= Laurence Saunders =

English Protestant clergyman and martyr

Laurence Saunders (1519 – 8 February 1555) was an English Protestant martyr whose story is recorded in Foxe's Book of Martyrs.

==Early life==
Saunders was the son of Thomas Saunders (d. 1528) of Sibbertoft, Northamptonshire, by Margaret, the daughter of Richard Cave (d. 1538) of Stanford, Northamptonshire, and his first wife, Elizabeth Mervin. He had five brothers, the judge Sir Edward Saunders (d.1576), the lawyer and merchant Robert Saunders (d.1559), Joseph Saunders, and the merchants Blase Saunders (d.1581) and Ambrose Saunders (d.1586), and three sisters, Sabine, wife of the merchant John Johnson, Christian (d.1545), wife of Christopher Breten, and Jane, wife of Clement Villiers.
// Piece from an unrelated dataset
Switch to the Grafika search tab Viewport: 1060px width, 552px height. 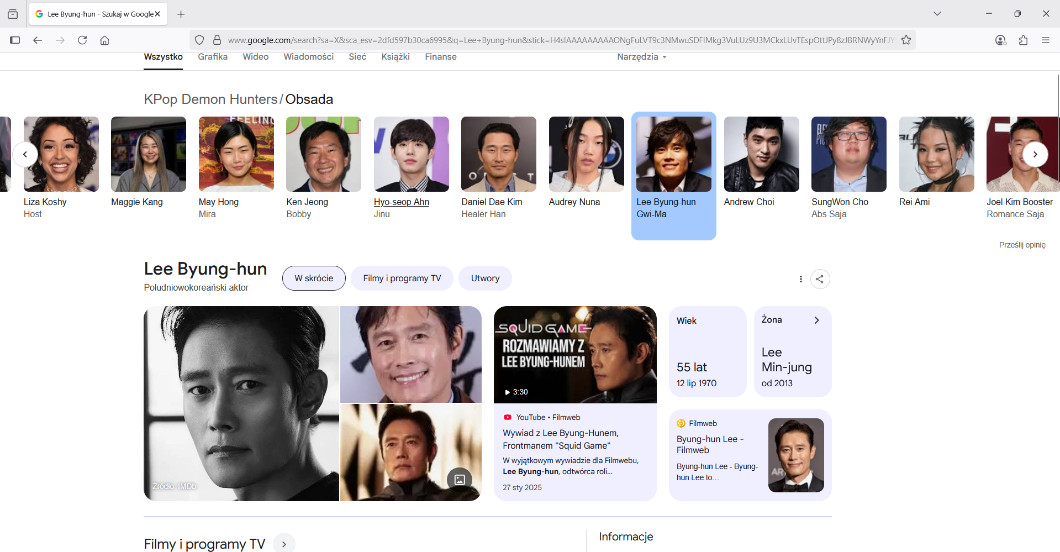[213, 57]
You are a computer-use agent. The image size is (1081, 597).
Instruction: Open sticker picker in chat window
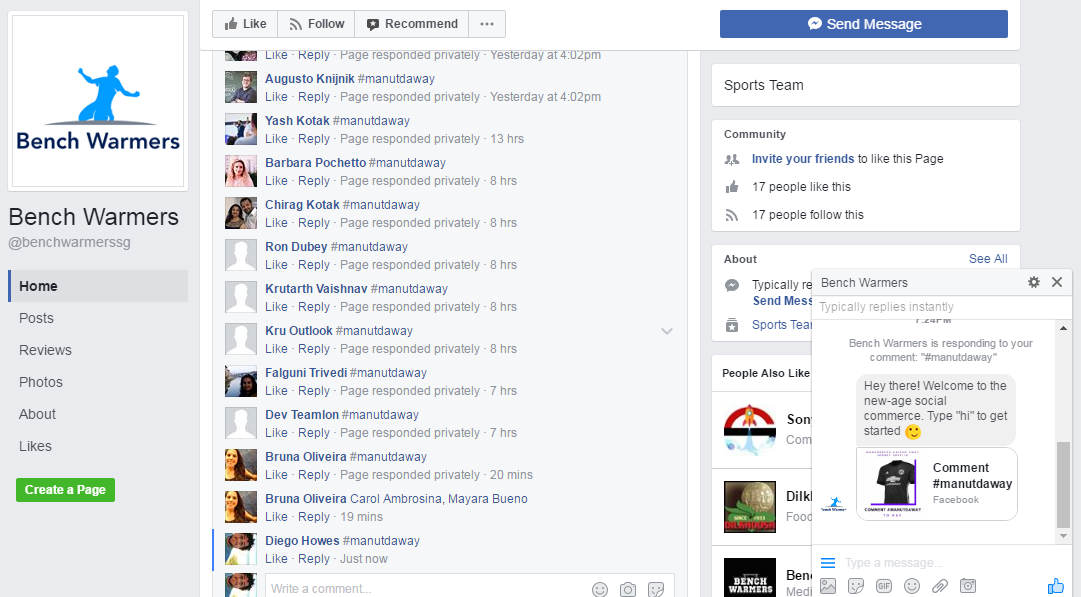point(856,586)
Saunders was educated at Eton and at King's College, Cambridge. After graduating BA in 1541 he was apprenticed to Sir William Chester, but soon abandoned mercantile pursuits and continued his studies, proceeding MA in 1544 and obtaining a doctorate in theology. In the early years of the reign of Edward VI he obtained a licence to preach. Being a man of much ability he was very popular, and was appointed reader at Fotheringhay and later at Lichfield Cathedral. In 1553 he was granted the living at All Hallows Bread Street in London where George Marsh was his curate.
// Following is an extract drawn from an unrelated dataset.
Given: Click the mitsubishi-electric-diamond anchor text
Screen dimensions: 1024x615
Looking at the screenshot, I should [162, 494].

While at Lichfield, Saunders had married a woman named Joanna, by whom he had a son, Samuel. After her husband's death Joanna left England in the company of Robert and Lucy Harrington. Lucy Harrington died shortly thereafter, and by 18 June 1556 Joanna had married Robert Harrington.

==Trial and death==
On 15 October 1553 he preached at Northampton, warning the congregation that 'the errors of the popish religion' would be restored to the church by Queen Mary I and that England was threatened with the visitation of God for her 'lukewarm indifference in the cause of Christ, and the privileges of his glorious gospel'.
In October 1554 he was arrested by the order of the bishop of London after having given a sermon at All Hallows, Bread Street. After three months imprisonment he was arraigned on 29 January 1555, and convicted of heresy. He was taken to Coventry, and burned at the stake on 8 February 1555. Before being chained to the stake, he kissed it, saying, 'Welcome the cross of Christ, welcome everlasting life!' The martyrdom of Saunders was said to have been the start of Joyce Lewis's conversion and her later martyrdom.